My elders taught me, when I was a youth, to cling to heaven and earth, lest I stumble. For a long time I remained a child, and for a long time I used to lean on the crutch that they gave me.
But once eternity flooded through me and I felt like a stranger in the world, heaven and earth snapped in two in my hands like a frail reed.
O Lord, my strength, how frail are heaven and earth! They look like palaces built of lead, but they evaporate like water in the palm of the hand in Your presence. Only by their bristling do they conceal their frailty, and frighten uneducated children.
Get out of my sight, suns and stars. Sunder yourselves from the earth. Do not entice me, women and friends. What help can I receive from you, who are helplessly growing old and sinking into the grave?
All your gifts are an apple with a worm in its core. All your potions have passed through someone's entrails many times. Your garments are a cobweb that my nakedness mocks. Your smiles are a proclamation of sorrow, in which your feebleness is screaming to mine for help.

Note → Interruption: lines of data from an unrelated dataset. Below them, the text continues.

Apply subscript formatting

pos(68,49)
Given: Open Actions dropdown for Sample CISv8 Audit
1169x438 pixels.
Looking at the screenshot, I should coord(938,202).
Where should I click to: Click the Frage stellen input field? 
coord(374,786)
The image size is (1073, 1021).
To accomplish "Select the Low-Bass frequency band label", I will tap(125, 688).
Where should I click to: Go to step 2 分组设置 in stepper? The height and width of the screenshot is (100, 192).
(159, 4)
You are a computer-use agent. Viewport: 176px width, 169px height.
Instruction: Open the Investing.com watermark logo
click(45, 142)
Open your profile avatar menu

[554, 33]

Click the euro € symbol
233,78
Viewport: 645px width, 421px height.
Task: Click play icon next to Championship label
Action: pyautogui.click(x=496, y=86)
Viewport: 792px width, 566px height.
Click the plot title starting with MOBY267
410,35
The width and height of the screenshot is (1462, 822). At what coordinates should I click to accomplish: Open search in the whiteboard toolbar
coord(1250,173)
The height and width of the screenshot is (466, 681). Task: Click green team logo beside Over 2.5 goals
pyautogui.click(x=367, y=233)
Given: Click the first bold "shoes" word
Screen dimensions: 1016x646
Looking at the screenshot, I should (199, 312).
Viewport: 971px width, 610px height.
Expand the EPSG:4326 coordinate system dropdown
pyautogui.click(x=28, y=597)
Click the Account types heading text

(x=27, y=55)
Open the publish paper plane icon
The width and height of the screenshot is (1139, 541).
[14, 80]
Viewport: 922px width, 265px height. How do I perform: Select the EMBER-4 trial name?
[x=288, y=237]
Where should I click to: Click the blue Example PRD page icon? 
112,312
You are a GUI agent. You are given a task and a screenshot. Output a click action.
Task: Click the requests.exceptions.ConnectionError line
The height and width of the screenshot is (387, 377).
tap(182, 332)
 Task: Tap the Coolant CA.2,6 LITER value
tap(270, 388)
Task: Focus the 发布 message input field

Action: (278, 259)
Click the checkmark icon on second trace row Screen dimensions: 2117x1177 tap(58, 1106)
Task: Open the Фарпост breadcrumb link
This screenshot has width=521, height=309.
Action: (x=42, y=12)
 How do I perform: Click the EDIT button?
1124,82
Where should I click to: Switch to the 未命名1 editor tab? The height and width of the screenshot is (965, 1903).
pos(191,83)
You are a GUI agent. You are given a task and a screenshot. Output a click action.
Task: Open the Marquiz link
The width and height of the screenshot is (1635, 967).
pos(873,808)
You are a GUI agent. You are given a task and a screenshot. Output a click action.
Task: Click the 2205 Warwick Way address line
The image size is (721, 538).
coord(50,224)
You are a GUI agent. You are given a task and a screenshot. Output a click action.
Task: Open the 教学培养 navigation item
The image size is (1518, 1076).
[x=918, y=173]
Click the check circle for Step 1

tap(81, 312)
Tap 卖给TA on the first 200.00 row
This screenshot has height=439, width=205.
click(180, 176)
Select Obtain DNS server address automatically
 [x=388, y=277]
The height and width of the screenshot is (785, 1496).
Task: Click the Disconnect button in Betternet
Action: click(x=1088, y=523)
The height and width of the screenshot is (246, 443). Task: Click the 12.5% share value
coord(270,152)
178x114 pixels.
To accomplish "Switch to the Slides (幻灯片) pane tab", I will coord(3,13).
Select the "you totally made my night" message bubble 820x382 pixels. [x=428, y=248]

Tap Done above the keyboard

O Lord, my strength, how feeble heaven and earth are! And all the evil that men do under heaven is an admission of feebleness and—infirmity.
Only someone strong dares to do good. Only someone who is nourished and watered with You, my strength, is filled with strength for goodness.
Only someone who sleeps in Your heart knows rest. Only someone who plows before Your feet will enjoy the fruit of his labors.
My childhood, nourished with fear and ignorance, came to an end; and my hope in heaven and earth vanished. Now I only gaze at You and cling to Your gaze in return, O my cradle and my resurrection.